Saved entries
________
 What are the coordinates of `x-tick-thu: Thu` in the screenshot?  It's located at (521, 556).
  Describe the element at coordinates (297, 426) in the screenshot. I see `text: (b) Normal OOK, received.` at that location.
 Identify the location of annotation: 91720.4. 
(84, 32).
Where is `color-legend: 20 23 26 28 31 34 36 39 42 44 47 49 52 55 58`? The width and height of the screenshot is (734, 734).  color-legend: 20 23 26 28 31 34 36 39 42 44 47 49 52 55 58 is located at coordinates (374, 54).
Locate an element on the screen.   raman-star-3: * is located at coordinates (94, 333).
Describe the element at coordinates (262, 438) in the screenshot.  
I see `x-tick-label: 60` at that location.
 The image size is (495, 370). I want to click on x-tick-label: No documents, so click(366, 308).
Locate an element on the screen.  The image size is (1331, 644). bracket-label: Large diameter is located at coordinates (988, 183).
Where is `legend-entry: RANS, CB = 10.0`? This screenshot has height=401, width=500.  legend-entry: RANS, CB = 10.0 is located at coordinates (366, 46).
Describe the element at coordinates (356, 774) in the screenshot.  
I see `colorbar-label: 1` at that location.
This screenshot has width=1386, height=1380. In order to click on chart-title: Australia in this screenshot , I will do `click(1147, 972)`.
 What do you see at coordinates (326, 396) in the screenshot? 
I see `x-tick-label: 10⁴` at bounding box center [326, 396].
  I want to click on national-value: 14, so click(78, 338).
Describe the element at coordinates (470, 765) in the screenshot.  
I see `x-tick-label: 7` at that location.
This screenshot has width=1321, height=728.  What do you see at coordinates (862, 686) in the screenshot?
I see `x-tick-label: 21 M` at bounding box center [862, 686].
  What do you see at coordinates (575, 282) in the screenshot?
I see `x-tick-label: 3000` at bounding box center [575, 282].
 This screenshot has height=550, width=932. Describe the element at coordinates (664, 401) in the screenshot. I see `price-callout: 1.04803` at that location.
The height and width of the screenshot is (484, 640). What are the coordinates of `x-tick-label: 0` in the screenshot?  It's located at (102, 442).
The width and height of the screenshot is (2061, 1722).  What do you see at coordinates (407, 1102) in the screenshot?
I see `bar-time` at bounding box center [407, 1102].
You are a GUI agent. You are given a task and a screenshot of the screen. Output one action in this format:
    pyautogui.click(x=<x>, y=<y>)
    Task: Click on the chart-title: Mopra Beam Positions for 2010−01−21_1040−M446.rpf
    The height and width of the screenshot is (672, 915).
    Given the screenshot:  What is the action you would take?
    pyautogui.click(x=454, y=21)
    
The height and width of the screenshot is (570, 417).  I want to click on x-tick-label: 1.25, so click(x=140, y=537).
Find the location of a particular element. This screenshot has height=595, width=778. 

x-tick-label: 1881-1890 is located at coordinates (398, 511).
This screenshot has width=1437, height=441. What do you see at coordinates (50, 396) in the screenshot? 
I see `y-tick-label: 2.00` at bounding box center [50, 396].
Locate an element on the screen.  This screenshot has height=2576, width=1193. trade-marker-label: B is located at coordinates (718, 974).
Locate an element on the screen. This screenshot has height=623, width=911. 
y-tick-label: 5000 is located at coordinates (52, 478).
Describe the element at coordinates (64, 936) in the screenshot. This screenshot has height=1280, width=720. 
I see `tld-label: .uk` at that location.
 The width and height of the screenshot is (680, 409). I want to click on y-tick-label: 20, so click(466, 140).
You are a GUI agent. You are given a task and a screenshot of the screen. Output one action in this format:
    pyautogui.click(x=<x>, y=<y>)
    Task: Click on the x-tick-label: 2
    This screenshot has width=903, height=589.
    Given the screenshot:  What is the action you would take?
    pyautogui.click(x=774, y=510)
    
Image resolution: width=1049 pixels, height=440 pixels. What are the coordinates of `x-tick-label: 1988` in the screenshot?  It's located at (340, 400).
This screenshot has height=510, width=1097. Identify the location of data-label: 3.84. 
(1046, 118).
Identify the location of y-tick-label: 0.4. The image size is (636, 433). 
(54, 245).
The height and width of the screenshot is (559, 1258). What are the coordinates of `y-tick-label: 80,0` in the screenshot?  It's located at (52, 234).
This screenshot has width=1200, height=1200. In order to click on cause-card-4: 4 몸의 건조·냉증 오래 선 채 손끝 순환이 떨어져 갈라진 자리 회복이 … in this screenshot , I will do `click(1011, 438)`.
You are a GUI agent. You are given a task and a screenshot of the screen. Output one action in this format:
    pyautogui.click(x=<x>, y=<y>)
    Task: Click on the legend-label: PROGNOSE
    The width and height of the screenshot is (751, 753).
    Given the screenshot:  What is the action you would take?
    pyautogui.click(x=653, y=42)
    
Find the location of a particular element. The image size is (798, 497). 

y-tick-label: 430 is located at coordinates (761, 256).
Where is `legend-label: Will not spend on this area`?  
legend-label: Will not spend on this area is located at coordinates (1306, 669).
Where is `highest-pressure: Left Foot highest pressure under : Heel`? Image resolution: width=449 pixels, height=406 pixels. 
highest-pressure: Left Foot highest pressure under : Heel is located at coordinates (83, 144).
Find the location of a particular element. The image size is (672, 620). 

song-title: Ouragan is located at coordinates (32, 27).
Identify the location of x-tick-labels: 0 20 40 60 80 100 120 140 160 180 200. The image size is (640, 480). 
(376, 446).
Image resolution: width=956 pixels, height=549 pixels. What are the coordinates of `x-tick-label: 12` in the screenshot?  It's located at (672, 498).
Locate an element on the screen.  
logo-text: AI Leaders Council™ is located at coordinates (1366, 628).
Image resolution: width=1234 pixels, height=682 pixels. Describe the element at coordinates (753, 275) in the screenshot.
________
● **What you are asked to do**: Rewrite the listing with every occurrence of "Identify the location of" changed to "Find the position of", leaving all other text as it is.

● **Problem solution**:
 What are the coordinates of `x-tick-thu: Thu` in the screenshot?  It's located at (521, 556).
  Describe the element at coordinates (297, 426) in the screenshot. I see `text: (b) Normal OOK, received.` at that location.
 Find the position of annotation: 91720.4. 
(84, 32).
Where is `color-legend: 20 23 26 28 31 34 36 39 42 44 47 49 52 55 58`? The width and height of the screenshot is (734, 734).  color-legend: 20 23 26 28 31 34 36 39 42 44 47 49 52 55 58 is located at coordinates (374, 54).
Locate an element on the screen.   raman-star-3: * is located at coordinates (94, 333).
Describe the element at coordinates (262, 438) in the screenshot.  
I see `x-tick-label: 60` at that location.
 The image size is (495, 370). I want to click on x-tick-label: No documents, so click(366, 308).
Locate an element on the screen.  The image size is (1331, 644). bracket-label: Large diameter is located at coordinates (988, 183).
Where is `legend-entry: RANS, CB = 10.0`? This screenshot has height=401, width=500.  legend-entry: RANS, CB = 10.0 is located at coordinates (366, 46).
Describe the element at coordinates (356, 774) in the screenshot.  
I see `colorbar-label: 1` at that location.
This screenshot has width=1386, height=1380. In order to click on chart-title: Australia in this screenshot , I will do `click(1147, 972)`.
 What do you see at coordinates (326, 396) in the screenshot? 
I see `x-tick-label: 10⁴` at bounding box center [326, 396].
  I want to click on national-value: 14, so click(78, 338).
Describe the element at coordinates (470, 765) in the screenshot.  
I see `x-tick-label: 7` at that location.
This screenshot has width=1321, height=728.  What do you see at coordinates (862, 686) in the screenshot?
I see `x-tick-label: 21 M` at bounding box center [862, 686].
  What do you see at coordinates (575, 282) in the screenshot?
I see `x-tick-label: 3000` at bounding box center [575, 282].
 This screenshot has height=550, width=932. Describe the element at coordinates (664, 401) in the screenshot. I see `price-callout: 1.04803` at that location.
The height and width of the screenshot is (484, 640). What are the coordinates of `x-tick-label: 0` in the screenshot?  It's located at (102, 442).
The width and height of the screenshot is (2061, 1722).  What do you see at coordinates (407, 1102) in the screenshot?
I see `bar-time` at bounding box center [407, 1102].
You are a GUI agent. You are given a task and a screenshot of the screen. Output one action in this format:
    pyautogui.click(x=<x>, y=<y>)
    Task: Click on the chart-title: Mopra Beam Positions for 2010−01−21_1040−M446.rpf
    The height and width of the screenshot is (672, 915).
    Given the screenshot:  What is the action you would take?
    pyautogui.click(x=454, y=21)
    
The height and width of the screenshot is (570, 417).  I want to click on x-tick-label: 1.25, so click(x=140, y=537).
Find the location of a particular element. This screenshot has height=595, width=778. 

x-tick-label: 1881-1890 is located at coordinates (398, 511).
This screenshot has width=1437, height=441. What do you see at coordinates (50, 396) in the screenshot? 
I see `y-tick-label: 2.00` at bounding box center [50, 396].
Locate an element on the screen.  This screenshot has height=2576, width=1193. trade-marker-label: B is located at coordinates (718, 974).
Locate an element on the screen. This screenshot has height=623, width=911. 
y-tick-label: 5000 is located at coordinates (52, 478).
Describe the element at coordinates (64, 936) in the screenshot. This screenshot has height=1280, width=720. 
I see `tld-label: .uk` at that location.
 The width and height of the screenshot is (680, 409). I want to click on y-tick-label: 20, so click(466, 140).
You are a GUI agent. You are given a task and a screenshot of the screen. Output one action in this format:
    pyautogui.click(x=<x>, y=<y>)
    Task: Click on the x-tick-label: 2
    This screenshot has width=903, height=589.
    Given the screenshot:  What is the action you would take?
    pyautogui.click(x=774, y=510)
    
Image resolution: width=1049 pixels, height=440 pixels. What are the coordinates of `x-tick-label: 1988` in the screenshot?  It's located at (340, 400).
This screenshot has height=510, width=1097. Find the position of data-label: 3.84. 
(1046, 118).
Find the position of y-tick-label: 0.4. The image size is (636, 433). 
(54, 245).
The height and width of the screenshot is (559, 1258). What are the coordinates of `y-tick-label: 80,0` in the screenshot?  It's located at (52, 234).
This screenshot has width=1200, height=1200. In order to click on cause-card-4: 4 몸의 건조·냉증 오래 선 채 손끝 순환이 떨어져 갈라진 자리 회복이 … in this screenshot , I will do `click(1011, 438)`.
You are a GUI agent. You are given a task and a screenshot of the screen. Output one action in this format:
    pyautogui.click(x=<x>, y=<y>)
    Task: Click on the legend-label: PROGNOSE
    The width and height of the screenshot is (751, 753).
    Given the screenshot:  What is the action you would take?
    pyautogui.click(x=653, y=42)
    
Find the location of a particular element. The image size is (798, 497). 

y-tick-label: 430 is located at coordinates (761, 256).
Where is `legend-label: Will not spend on this area`?  
legend-label: Will not spend on this area is located at coordinates (1306, 669).
Where is `highest-pressure: Left Foot highest pressure under : Heel`? Image resolution: width=449 pixels, height=406 pixels. 
highest-pressure: Left Foot highest pressure under : Heel is located at coordinates (83, 144).
Find the location of a particular element. The image size is (672, 620). 

song-title: Ouragan is located at coordinates (32, 27).
Find the position of x-tick-labels: 0 20 40 60 80 100 120 140 160 180 200. The image size is (640, 480). 
(376, 446).
Image resolution: width=956 pixels, height=549 pixels. What are the coordinates of `x-tick-label: 12` in the screenshot?  It's located at (672, 498).
Locate an element on the screen.  
logo-text: AI Leaders Council™ is located at coordinates (1366, 628).
Image resolution: width=1234 pixels, height=682 pixels. Describe the element at coordinates (753, 275) in the screenshot.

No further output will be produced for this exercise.